▶ [WHAT IS NEEDED] Give the lines of the records below as a JSON list of strings, one string per line and no blank lines. Begin at the line that contains "Given: Open the 80% zoom level dropdown" and continue to the end of the records, leaving the pictures out.

◆ ◆ ◆ ◆

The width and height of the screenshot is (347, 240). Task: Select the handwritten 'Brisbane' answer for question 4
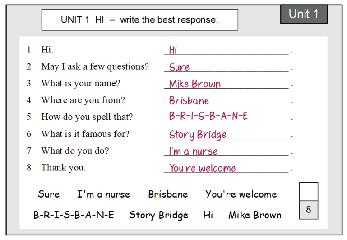pos(189,101)
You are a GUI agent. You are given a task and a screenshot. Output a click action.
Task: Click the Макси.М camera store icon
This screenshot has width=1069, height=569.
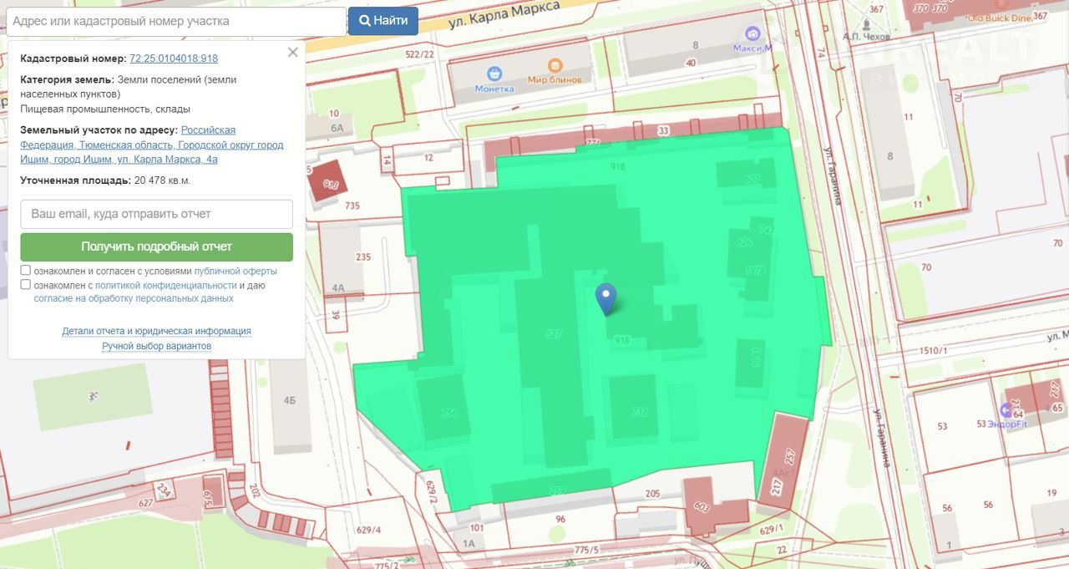753,34
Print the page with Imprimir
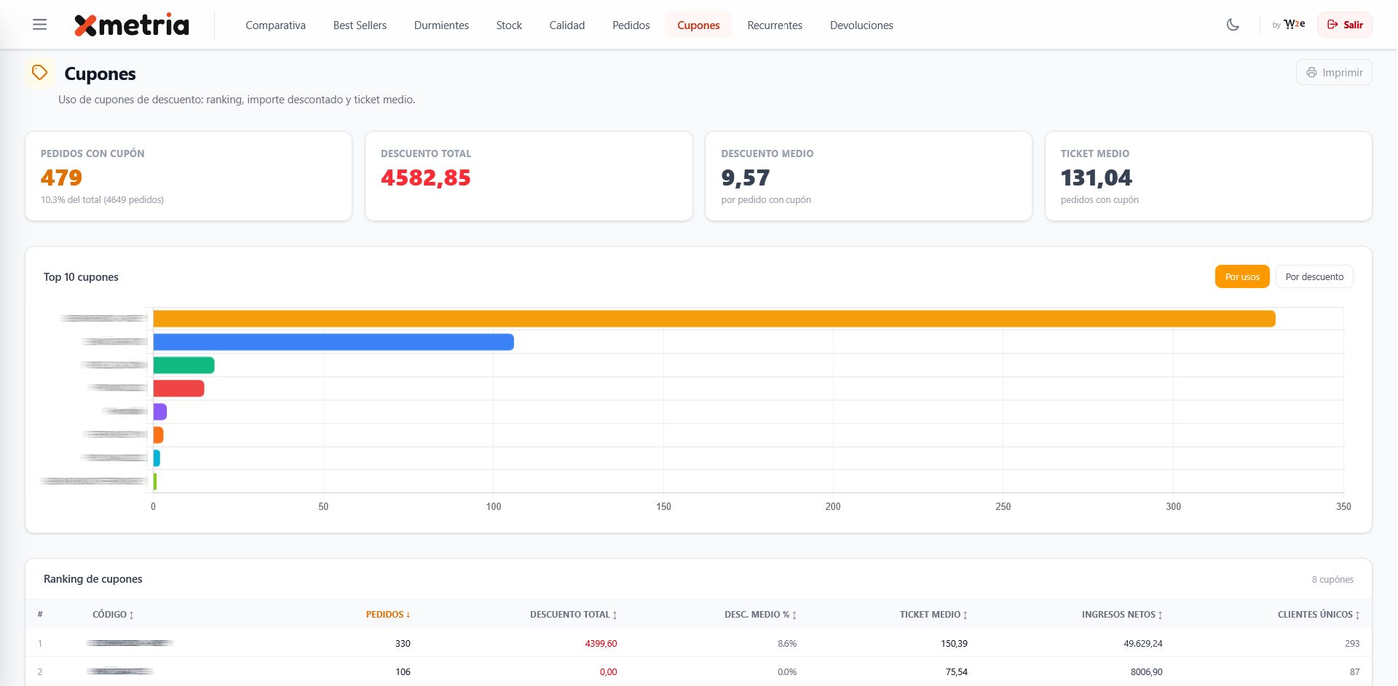1398x686 pixels. (1334, 73)
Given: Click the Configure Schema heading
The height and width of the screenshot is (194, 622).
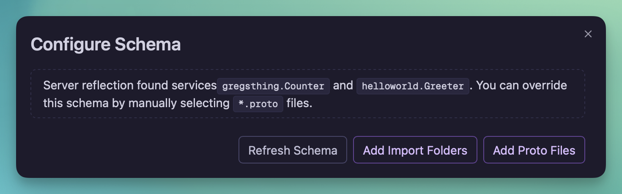Looking at the screenshot, I should [106, 44].
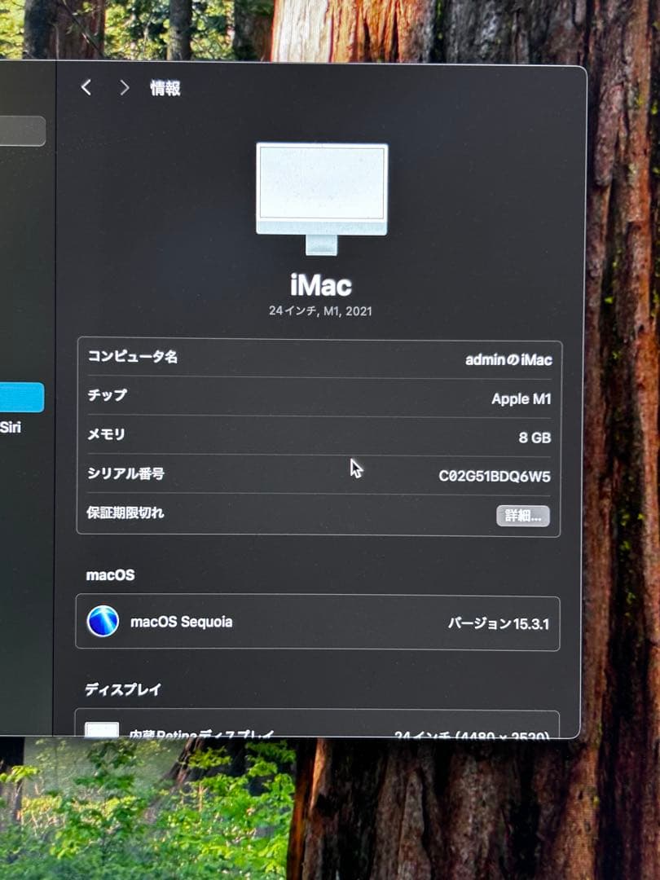
Task: Click the back navigation chevron
Action: [85, 87]
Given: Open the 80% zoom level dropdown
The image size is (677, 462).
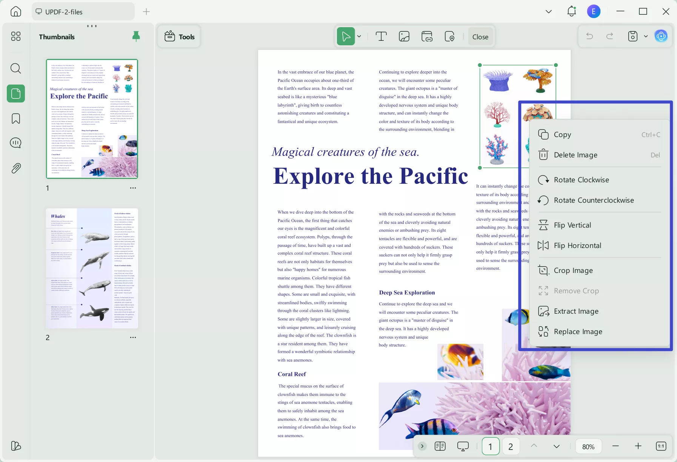Looking at the screenshot, I should point(588,447).
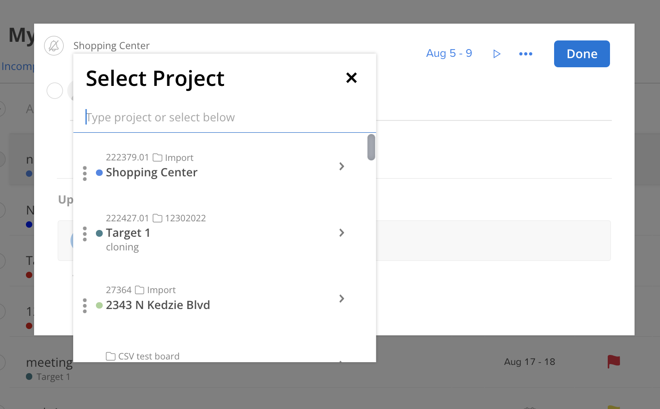Viewport: 660px width, 409px height.
Task: Click the drag handle beside Shopping Center project
Action: [85, 174]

◆ ◆ ◆ ◆

▶ [ANSWER IN FULL]
[
  "Given: Open the 80% zoom level dropdown",
  "The image size is (677, 462).",
  "Looking at the screenshot, I should point(588,447).",
  "Viewport: 660px width, 409px height.",
  "Task: Click the drag handle beside Shopping Center project",
  "Action: [85, 174]"
]